When Caltech challenged MIT to a cross-country electric-vehicle race, it turned out to be a classic tale of the tortoise and the hare.

Fifty-four charging stations, seven and a half days, 350 pounds of ice—and just $25 worth of electricity. That’s what it took to get the car known as “TECH I” (short for “The Electric Car Hack”) across the country in the Great Electric Car Race of 1968. As MIT students raced TECH I from Cambridge to Pasadena, a team from Caltech was driving a modified VW bus dubbed the “Voltswagen” in the opposite direction. The two teams vied to be first to cross the country, but the overarching goal was to jump-start America’s enthusiasm for clean-emission cars.

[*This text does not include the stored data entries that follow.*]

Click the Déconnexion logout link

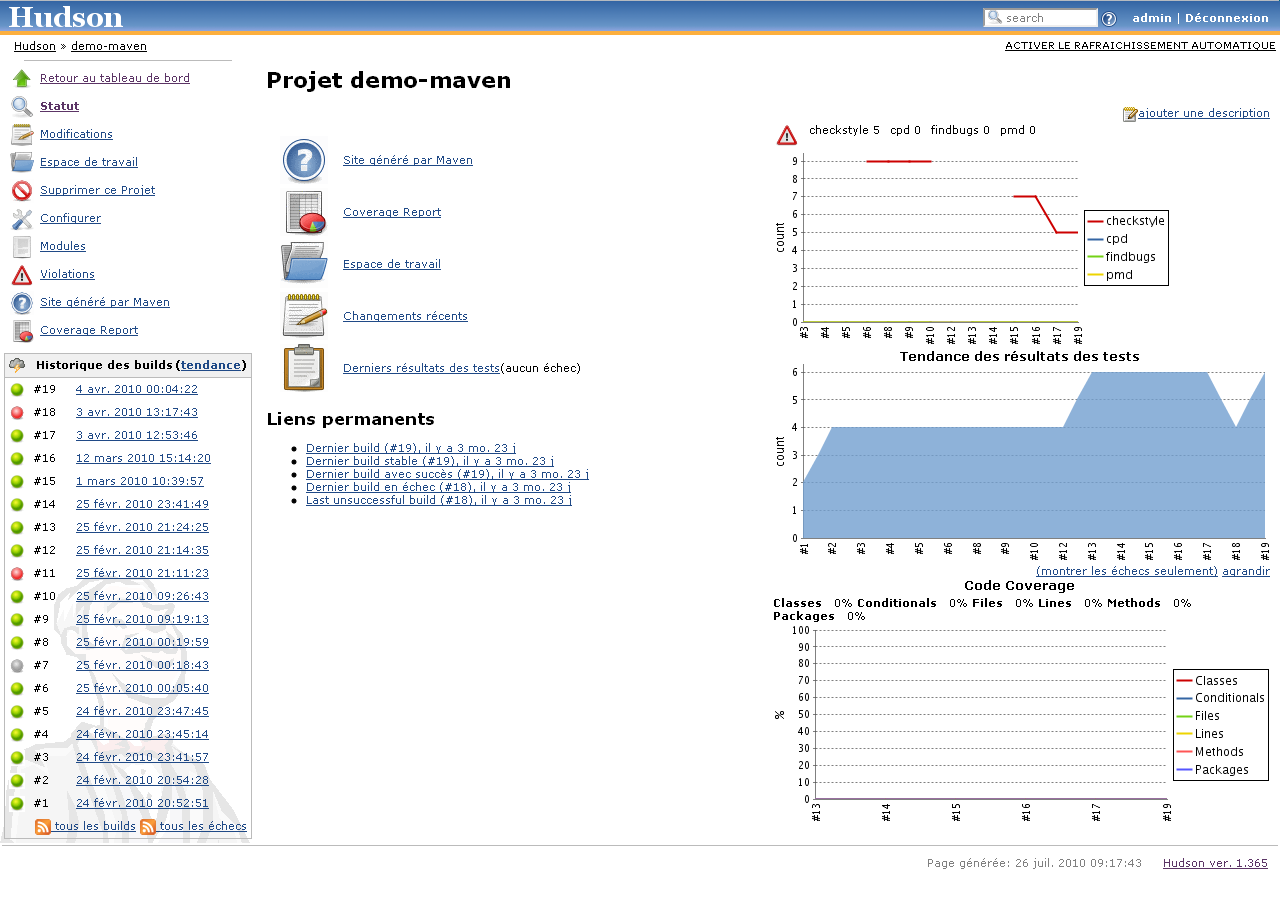(x=1226, y=18)
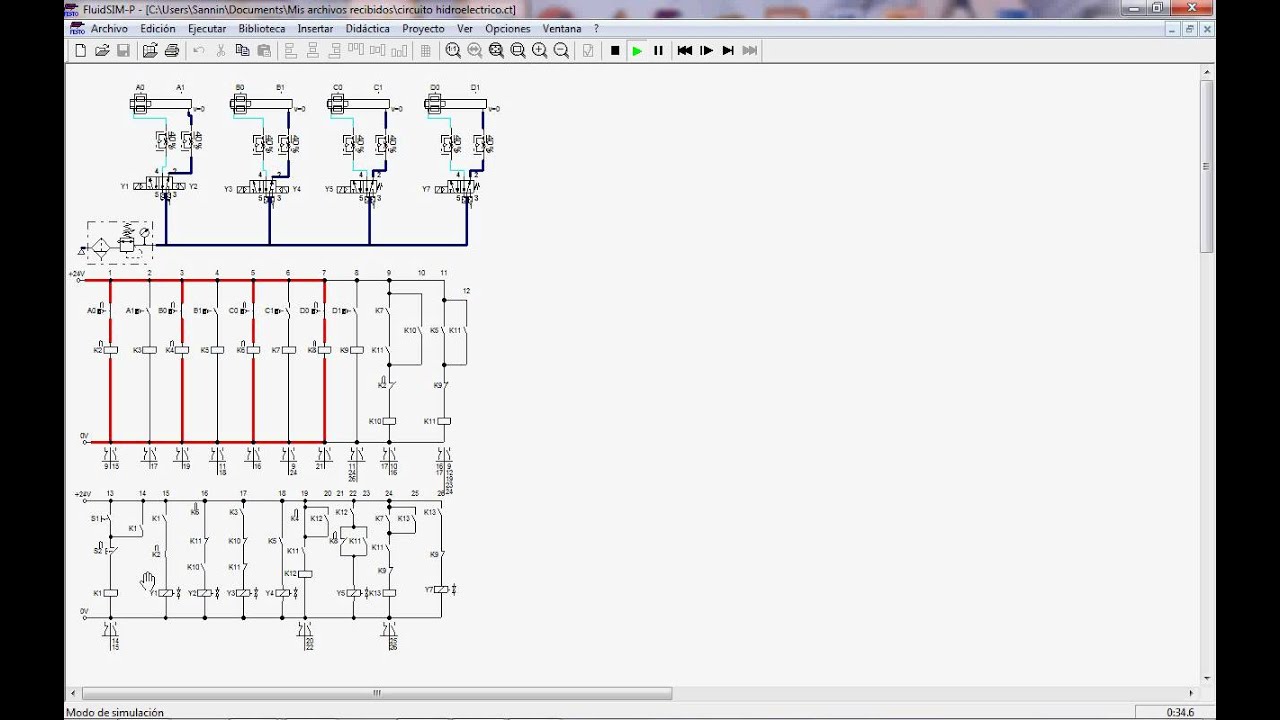Open the Biblioteca menu

pyautogui.click(x=261, y=28)
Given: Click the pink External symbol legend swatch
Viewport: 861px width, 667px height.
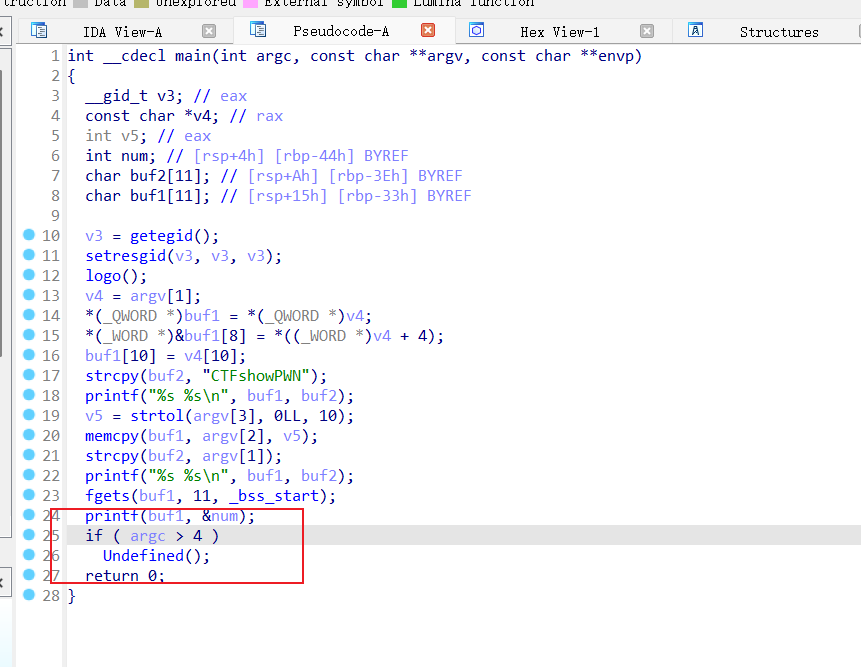Looking at the screenshot, I should (250, 3).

Today, upstarts like Tesla and traditional carmakers alike are selling electric vehicles (EVs). But this isn’t the first time American consumers have been able to choose between a gasoline-powered car and an EV. In the early days of automobiles, it was unclear whether electricity or internal-combustion engines (which could be powered by either steam or gasoline) would emerge triumphant. In 1900, at least 27 companies produced electric vehicles. But the 1908 release of Henry Ford’s affordable gas-powered Model T was a death knell for America’s EV manufacturers; within eight years, most had closed their doors. Gas guzzlers prevailed, and with them came vehicular emissions.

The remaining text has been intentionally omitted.